Copy the listing from its first line through the line containing "[Show More of", replacing "particular" with "specific" and changing nothing else.

───── Task data

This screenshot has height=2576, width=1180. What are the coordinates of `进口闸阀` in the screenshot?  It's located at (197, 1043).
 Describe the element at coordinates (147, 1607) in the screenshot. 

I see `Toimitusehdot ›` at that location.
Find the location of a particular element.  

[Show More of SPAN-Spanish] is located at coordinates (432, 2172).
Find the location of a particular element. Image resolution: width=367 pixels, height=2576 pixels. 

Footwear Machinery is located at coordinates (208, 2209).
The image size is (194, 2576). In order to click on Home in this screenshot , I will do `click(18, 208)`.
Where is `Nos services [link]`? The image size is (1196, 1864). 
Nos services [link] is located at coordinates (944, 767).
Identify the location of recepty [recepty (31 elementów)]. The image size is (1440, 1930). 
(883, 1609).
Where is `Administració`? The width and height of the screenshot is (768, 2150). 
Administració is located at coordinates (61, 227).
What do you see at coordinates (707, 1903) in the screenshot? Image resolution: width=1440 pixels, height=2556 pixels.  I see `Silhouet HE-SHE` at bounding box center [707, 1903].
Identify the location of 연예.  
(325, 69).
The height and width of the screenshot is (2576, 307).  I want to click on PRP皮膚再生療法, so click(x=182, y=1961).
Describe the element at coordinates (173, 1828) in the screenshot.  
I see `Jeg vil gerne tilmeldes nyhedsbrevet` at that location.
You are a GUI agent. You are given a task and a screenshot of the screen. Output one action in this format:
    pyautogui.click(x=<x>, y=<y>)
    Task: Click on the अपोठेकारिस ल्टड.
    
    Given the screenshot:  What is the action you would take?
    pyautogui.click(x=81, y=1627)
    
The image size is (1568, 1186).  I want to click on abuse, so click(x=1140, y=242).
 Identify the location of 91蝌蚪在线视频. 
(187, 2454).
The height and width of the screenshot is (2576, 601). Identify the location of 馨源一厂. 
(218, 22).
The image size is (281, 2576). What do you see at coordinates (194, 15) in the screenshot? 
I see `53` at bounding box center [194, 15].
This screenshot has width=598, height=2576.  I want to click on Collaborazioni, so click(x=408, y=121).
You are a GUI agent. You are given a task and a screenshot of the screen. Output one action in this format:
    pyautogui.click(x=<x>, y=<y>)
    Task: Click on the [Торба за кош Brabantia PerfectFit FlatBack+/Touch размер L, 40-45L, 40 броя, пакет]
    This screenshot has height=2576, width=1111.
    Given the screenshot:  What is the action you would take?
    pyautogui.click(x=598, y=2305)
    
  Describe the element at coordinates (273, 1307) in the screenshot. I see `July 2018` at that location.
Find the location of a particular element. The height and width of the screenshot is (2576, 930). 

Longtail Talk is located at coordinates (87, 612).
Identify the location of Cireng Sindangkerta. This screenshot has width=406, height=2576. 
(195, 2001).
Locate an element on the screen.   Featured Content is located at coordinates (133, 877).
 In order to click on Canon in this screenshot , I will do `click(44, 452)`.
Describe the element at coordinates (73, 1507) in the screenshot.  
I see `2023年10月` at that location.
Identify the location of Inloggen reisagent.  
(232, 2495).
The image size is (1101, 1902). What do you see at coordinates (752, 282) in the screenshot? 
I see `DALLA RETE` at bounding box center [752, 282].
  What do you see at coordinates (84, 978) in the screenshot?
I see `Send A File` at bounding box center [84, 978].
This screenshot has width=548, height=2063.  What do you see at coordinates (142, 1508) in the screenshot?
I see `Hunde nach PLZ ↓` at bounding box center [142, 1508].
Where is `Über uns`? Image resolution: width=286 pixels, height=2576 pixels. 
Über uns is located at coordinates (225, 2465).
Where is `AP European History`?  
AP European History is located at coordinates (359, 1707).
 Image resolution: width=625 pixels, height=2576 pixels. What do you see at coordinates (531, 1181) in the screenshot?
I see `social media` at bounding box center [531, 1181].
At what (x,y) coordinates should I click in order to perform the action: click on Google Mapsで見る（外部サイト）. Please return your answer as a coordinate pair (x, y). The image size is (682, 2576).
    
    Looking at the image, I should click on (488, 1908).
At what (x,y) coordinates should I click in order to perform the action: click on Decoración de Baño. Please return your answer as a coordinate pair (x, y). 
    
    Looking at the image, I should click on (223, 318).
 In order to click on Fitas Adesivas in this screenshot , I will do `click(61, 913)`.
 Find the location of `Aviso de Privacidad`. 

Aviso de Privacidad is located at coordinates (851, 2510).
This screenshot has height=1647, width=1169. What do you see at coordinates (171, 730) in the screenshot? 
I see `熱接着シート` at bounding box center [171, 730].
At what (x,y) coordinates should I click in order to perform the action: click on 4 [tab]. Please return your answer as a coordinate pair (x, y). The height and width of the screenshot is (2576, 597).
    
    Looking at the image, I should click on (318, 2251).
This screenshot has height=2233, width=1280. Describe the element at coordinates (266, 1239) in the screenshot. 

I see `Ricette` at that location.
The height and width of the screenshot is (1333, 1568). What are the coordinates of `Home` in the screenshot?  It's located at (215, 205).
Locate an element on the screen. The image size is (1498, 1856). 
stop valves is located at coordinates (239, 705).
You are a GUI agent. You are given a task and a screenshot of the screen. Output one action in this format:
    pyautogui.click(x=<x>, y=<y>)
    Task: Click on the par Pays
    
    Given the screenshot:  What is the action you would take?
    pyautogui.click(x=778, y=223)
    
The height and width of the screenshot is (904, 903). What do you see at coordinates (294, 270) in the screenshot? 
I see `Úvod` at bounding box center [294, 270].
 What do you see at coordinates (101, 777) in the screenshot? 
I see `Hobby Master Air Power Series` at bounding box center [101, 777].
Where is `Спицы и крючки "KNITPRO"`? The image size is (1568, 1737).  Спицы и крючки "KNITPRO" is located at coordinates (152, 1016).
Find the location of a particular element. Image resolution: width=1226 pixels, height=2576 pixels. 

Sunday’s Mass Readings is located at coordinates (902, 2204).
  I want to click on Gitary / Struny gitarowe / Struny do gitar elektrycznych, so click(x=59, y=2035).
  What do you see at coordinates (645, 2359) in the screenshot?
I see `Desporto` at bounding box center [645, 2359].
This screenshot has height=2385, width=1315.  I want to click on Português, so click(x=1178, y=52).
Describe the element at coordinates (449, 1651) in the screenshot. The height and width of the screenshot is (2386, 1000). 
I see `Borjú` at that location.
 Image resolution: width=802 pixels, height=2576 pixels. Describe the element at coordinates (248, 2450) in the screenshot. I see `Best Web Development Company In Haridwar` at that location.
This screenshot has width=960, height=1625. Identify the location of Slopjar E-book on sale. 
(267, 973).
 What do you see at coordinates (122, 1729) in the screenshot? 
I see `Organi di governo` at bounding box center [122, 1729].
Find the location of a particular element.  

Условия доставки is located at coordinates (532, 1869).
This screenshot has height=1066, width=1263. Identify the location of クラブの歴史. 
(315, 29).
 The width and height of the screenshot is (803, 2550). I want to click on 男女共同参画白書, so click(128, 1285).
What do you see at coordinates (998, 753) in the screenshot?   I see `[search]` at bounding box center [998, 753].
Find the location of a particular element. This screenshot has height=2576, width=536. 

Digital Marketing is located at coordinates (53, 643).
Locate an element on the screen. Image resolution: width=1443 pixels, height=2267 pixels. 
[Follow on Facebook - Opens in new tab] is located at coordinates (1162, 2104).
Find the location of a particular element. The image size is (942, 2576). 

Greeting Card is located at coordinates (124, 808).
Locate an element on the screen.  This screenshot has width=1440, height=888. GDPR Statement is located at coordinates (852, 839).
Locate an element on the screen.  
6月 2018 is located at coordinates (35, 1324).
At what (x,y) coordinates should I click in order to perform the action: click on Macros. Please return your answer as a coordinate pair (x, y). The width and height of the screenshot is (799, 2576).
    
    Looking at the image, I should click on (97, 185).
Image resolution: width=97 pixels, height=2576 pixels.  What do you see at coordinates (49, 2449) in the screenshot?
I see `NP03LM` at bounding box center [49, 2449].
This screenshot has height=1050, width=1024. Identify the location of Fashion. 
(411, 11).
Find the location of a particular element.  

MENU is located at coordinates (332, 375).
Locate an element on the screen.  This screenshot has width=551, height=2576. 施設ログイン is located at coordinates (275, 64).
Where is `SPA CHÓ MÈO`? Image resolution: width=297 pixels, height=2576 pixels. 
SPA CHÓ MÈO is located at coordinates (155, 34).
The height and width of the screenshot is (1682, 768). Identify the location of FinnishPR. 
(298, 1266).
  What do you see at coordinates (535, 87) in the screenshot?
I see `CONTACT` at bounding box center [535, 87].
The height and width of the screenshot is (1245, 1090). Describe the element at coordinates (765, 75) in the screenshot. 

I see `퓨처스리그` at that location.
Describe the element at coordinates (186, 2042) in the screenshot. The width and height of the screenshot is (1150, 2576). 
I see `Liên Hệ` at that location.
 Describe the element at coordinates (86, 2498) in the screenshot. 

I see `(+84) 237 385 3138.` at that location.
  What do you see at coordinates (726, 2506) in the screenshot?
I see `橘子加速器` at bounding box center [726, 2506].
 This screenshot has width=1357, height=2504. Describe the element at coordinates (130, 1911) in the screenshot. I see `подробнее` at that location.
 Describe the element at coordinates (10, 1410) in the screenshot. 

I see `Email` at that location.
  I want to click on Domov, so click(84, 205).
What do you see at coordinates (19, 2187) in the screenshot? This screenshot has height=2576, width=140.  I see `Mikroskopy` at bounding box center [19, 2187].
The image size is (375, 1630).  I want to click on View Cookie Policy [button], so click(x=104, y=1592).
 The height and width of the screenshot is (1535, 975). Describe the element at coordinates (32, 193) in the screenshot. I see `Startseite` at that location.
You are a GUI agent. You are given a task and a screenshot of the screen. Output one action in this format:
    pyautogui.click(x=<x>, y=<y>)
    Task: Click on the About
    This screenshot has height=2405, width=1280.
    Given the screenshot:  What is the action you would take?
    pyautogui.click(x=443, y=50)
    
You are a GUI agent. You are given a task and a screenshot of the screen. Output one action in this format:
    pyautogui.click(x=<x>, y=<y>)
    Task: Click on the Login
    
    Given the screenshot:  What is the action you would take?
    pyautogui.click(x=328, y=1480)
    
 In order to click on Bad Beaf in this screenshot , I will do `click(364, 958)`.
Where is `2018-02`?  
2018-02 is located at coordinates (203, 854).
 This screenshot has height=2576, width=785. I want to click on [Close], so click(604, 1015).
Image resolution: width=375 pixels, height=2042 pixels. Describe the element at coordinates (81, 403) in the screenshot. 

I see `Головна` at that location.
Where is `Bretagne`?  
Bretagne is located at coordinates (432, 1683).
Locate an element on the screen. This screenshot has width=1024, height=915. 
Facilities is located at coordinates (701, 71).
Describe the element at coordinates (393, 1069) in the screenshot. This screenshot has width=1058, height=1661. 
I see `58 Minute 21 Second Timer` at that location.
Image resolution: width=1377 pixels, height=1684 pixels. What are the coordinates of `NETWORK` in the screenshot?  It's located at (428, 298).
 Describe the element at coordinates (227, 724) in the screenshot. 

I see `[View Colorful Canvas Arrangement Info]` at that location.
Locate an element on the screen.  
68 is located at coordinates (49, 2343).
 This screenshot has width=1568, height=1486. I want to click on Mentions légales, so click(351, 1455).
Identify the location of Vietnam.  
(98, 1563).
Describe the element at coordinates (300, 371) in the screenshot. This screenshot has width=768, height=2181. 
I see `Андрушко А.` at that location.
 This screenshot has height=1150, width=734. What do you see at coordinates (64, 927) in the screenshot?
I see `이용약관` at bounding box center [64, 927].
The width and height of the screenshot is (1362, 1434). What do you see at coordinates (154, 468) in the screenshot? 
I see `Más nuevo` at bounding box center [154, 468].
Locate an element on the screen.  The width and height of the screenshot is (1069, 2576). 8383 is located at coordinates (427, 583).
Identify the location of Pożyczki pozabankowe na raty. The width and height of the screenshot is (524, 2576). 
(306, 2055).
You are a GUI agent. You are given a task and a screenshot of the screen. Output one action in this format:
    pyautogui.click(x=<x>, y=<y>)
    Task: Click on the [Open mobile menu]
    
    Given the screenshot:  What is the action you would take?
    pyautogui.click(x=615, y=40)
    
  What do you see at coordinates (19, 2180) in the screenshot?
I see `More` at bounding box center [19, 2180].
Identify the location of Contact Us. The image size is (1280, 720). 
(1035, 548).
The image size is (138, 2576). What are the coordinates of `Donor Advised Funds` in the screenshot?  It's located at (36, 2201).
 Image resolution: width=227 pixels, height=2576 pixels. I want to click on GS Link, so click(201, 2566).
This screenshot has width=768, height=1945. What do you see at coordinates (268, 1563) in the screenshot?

──────────

● **Result for this exercise**:
This screenshot has height=2576, width=1180. What are the coordinates of `进口闸阀` in the screenshot?  It's located at (197, 1043).
 Describe the element at coordinates (147, 1607) in the screenshot. 

I see `Toimitusehdot ›` at that location.
Find the location of a specific element.  

[Show More of SPAN-Spanish] is located at coordinates (432, 2172).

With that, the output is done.